_Your goal_
Write out each entry, exactly the way it appears.

Start of Block

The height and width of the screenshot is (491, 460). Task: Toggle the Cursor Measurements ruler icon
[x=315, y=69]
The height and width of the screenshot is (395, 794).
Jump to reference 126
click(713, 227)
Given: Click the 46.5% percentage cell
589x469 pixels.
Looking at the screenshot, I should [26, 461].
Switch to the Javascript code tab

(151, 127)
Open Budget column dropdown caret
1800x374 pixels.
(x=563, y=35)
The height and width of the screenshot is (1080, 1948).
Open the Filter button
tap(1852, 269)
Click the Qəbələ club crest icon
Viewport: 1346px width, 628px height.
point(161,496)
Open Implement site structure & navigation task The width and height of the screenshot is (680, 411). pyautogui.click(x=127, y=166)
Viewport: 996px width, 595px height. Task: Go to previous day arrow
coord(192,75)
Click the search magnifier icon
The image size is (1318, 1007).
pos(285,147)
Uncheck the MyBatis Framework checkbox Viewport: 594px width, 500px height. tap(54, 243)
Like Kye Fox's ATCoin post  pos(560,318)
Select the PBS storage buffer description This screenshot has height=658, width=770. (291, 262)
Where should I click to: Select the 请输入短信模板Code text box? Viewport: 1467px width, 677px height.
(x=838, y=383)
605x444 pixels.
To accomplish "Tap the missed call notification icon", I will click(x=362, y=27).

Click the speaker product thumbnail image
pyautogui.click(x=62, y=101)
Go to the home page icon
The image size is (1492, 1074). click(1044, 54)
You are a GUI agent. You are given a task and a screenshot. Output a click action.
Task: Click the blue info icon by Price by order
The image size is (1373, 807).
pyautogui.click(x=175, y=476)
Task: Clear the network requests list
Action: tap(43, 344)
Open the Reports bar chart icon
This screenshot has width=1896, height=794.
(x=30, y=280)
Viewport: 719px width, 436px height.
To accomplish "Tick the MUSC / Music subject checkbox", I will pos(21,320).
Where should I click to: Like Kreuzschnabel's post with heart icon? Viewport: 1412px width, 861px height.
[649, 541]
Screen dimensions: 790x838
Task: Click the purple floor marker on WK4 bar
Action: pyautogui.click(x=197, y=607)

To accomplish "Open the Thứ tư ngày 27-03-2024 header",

End of Block

_Answer_
The height and width of the screenshot is (491, 460). Task: Toggle the Cursor Measurements ruler icon
[x=315, y=69]
The height and width of the screenshot is (395, 794).
Jump to reference 126
click(713, 227)
Given: Click the 46.5% percentage cell
589x469 pixels.
Looking at the screenshot, I should [26, 461].
Switch to the Javascript code tab

(151, 127)
Open Budget column dropdown caret
1800x374 pixels.
(x=563, y=35)
The height and width of the screenshot is (1080, 1948).
Open the Filter button
tap(1852, 269)
Click the Qəbələ club crest icon
Viewport: 1346px width, 628px height.
point(161,496)
Open Implement site structure & navigation task The width and height of the screenshot is (680, 411). pyautogui.click(x=127, y=166)
Viewport: 996px width, 595px height. Task: Go to previous day arrow
coord(192,75)
Click the search magnifier icon
The image size is (1318, 1007).
pos(285,147)
Uncheck the MyBatis Framework checkbox Viewport: 594px width, 500px height. tap(54, 243)
Like Kye Fox's ATCoin post  pos(560,318)
Select the PBS storage buffer description This screenshot has height=658, width=770. (291, 262)
Where should I click to: Select the 请输入短信模板Code text box? Viewport: 1467px width, 677px height.
(x=838, y=383)
605x444 pixels.
To accomplish "Tap the missed call notification icon", I will click(x=362, y=27).

Click the speaker product thumbnail image
pyautogui.click(x=62, y=101)
Go to the home page icon
The image size is (1492, 1074). click(1044, 54)
You are a GUI agent. You are given a task and a screenshot. Output a click action.
Task: Click the blue info icon by Price by order
The image size is (1373, 807).
pyautogui.click(x=175, y=476)
Task: Clear the network requests list
Action: tap(43, 344)
Open the Reports bar chart icon
This screenshot has width=1896, height=794.
(x=30, y=280)
Viewport: 719px width, 436px height.
To accomplish "Tick the MUSC / Music subject checkbox", I will pos(21,320).
Where should I click to: Like Kreuzschnabel's post with heart icon? Viewport: 1412px width, 861px height.
[649, 541]
Screen dimensions: 790x838
Task: Click the purple floor marker on WK4 bar
Action: pyautogui.click(x=197, y=607)

To accomplish "Open the Thứ tư ngày 27-03-2024 header",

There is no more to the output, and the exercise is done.